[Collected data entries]
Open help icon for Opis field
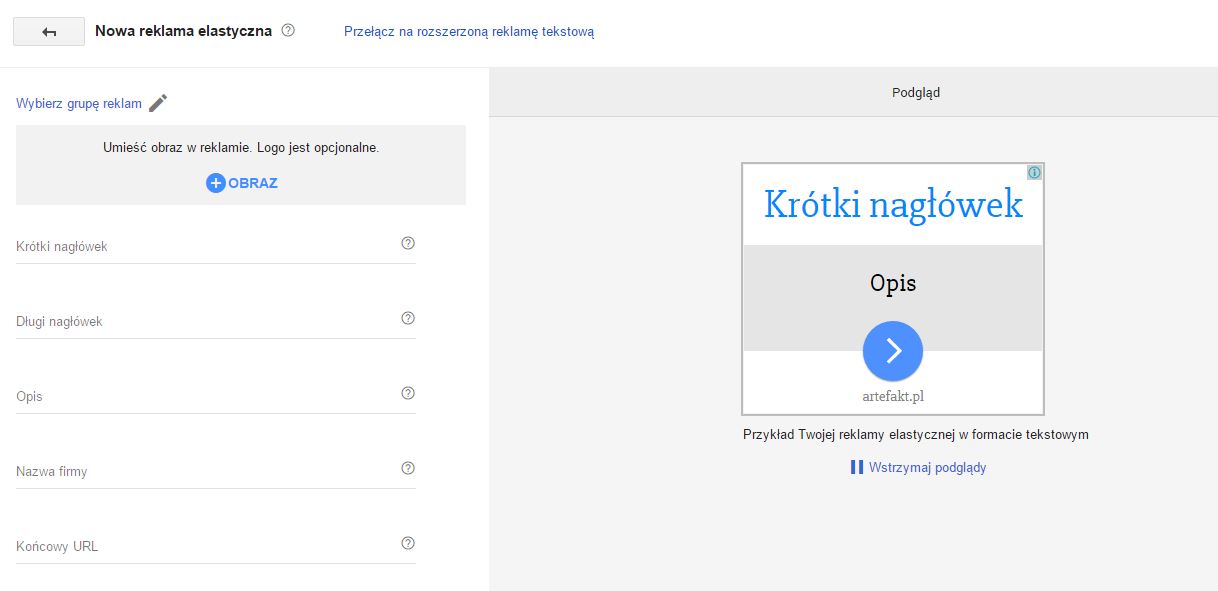 click(x=407, y=393)
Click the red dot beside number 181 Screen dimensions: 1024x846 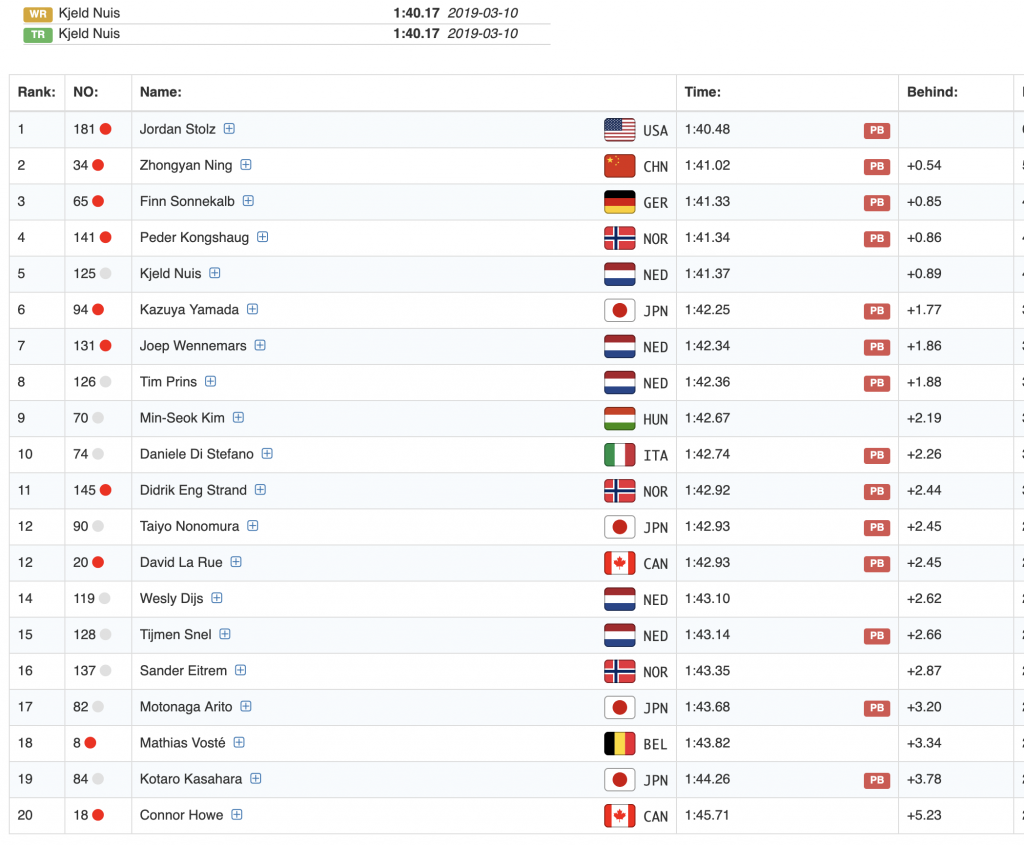pyautogui.click(x=105, y=129)
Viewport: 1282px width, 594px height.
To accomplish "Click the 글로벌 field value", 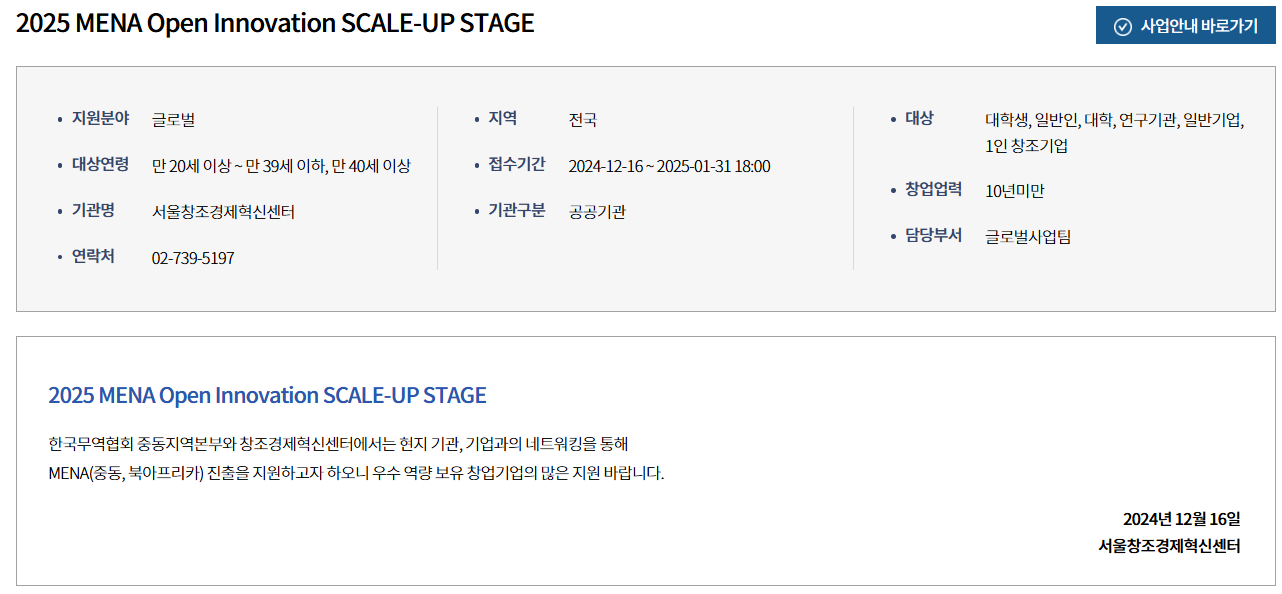I will 174,120.
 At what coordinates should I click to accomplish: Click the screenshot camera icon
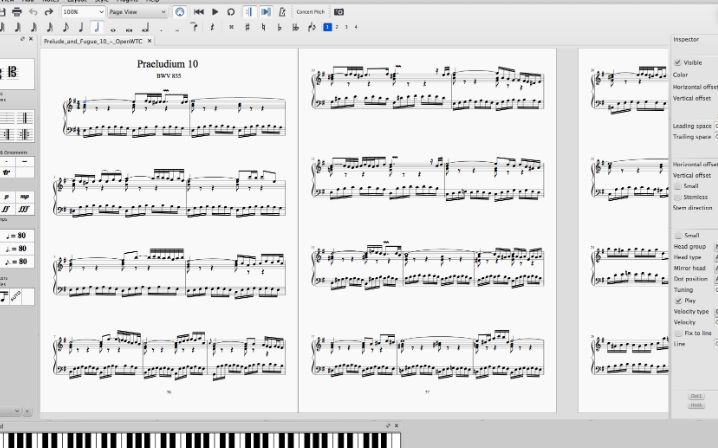(339, 11)
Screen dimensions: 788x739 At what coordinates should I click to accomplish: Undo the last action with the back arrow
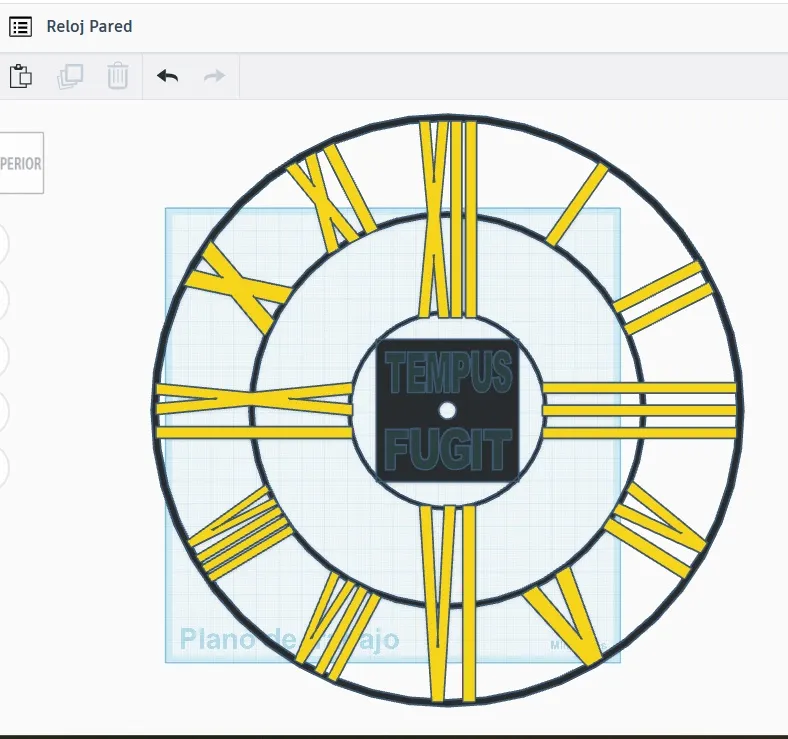pyautogui.click(x=167, y=76)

(What you are asked to do): In the records above, find the line containing "At what coordinates should I click to accomplish: Click", then please restate it and each line after it word for word, pictures excluded.

(Task answer):
 At what coordinates should I click to accomplish: Click the screenshot camera icon
(339, 11)
Screen dimensions: 788x739 At what coordinates should I click to accomplish: Undo the last action with the back arrow
pyautogui.click(x=167, y=76)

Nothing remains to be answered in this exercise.